As though hypnotized with fright, Arturo did exactly that, and, as Hamo had feared, the crowd immediately began to rush towards them. Well, he had no wish to be carried shoulder-high as a god, but still, if he could thus persuade them.
“Sir,” Arturo cried, “they are very angry.”
He tried to turn the bus round to return to the hotel, but already many of the shouting crowd were behind them. In turning he knocked down an old, long white-haired man. In a second the crowd were upon the bus, rocking it from side to side and shouting, and banging their fists on the body; then a stone hit and shattered the windscreen, though only a few pieces were dislodged.
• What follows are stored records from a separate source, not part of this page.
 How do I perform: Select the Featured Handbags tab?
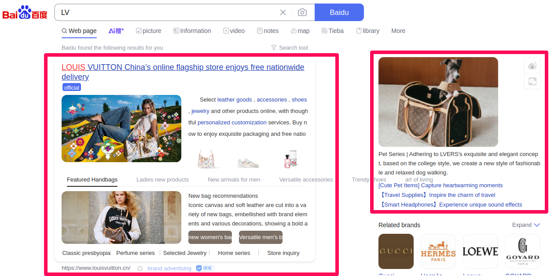click(92, 179)
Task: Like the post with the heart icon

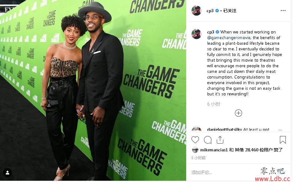Action: [x=195, y=140]
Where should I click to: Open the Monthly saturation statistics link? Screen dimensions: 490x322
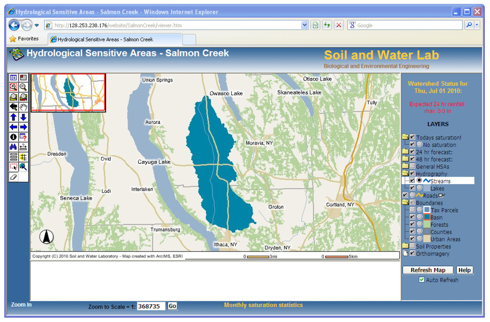tap(263, 305)
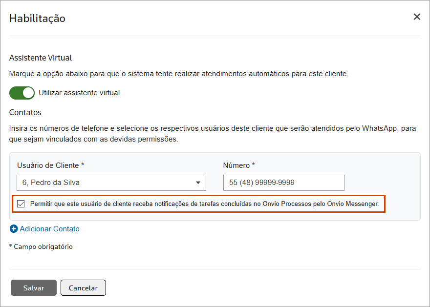
Task: Toggle off the Utilizar assistente virtual switch
Action: (x=22, y=93)
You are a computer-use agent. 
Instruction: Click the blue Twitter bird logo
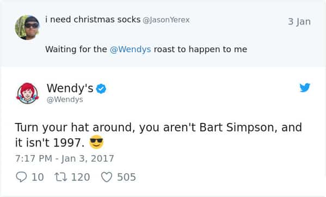point(305,88)
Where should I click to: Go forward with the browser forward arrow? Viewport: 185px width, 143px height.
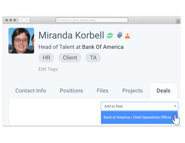(27, 20)
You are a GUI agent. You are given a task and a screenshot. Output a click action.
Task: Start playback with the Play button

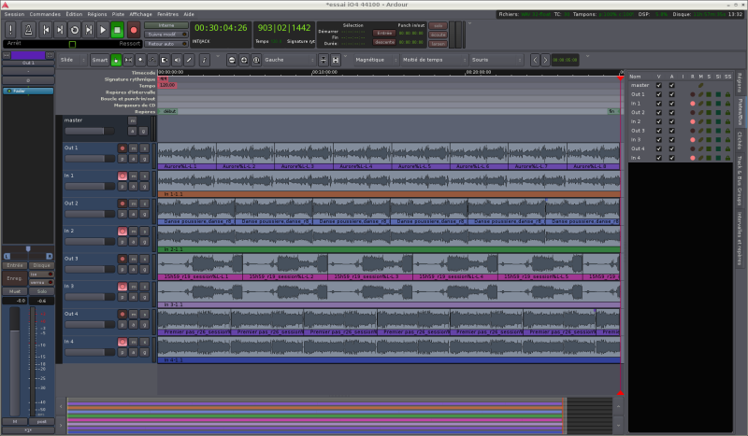(104, 30)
“Tell them I’m here to help. For God’s sake, man, tell them.”
But Arturo was sobbing. And in a minute Hamo was thrown heavily on his side, as the whole bus was turned over.
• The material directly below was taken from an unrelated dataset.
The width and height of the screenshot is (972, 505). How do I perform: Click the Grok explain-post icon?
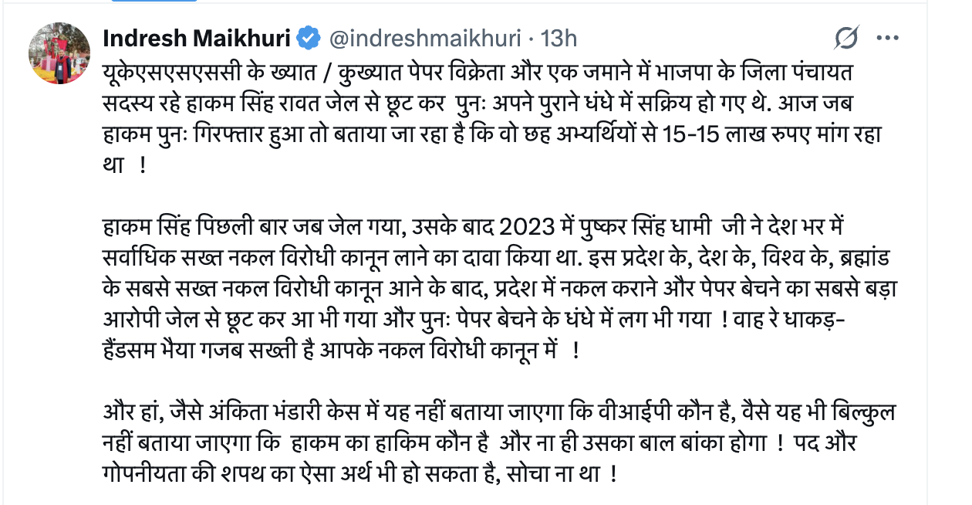847,38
He was such a long man that it took the crowd many agonizing minutes to pull him through the jagged windscreen. His face, his hands, his ankles were all bleeding from the cruel glass spikes. The pain of the blows, the agony of the stretching of his limbs as they pulled at him from every angle, emptied his mind of thoughts. Twice he was dropped onto the tarmac and was kicked and trampled on. Yet, even so, he felt the pain of another innocent man dead due to his muddle. When he came to, he was being carried and bounced from group to group of the shouting, screaming people towards the river. Once there was some hold-up and he called out for help, but if there were authority, then it had been rolled over, crushed down, made nothing. At last with a great heave they threw him far out into the water. He came to the surface and was hit on the temple by a rock that whizzed at him through the air. The river sucked him down, pulled him under. He had only time to think, it would never have done, women’s bodies suck you in, I need the hard resistance of a youth. And he was gone.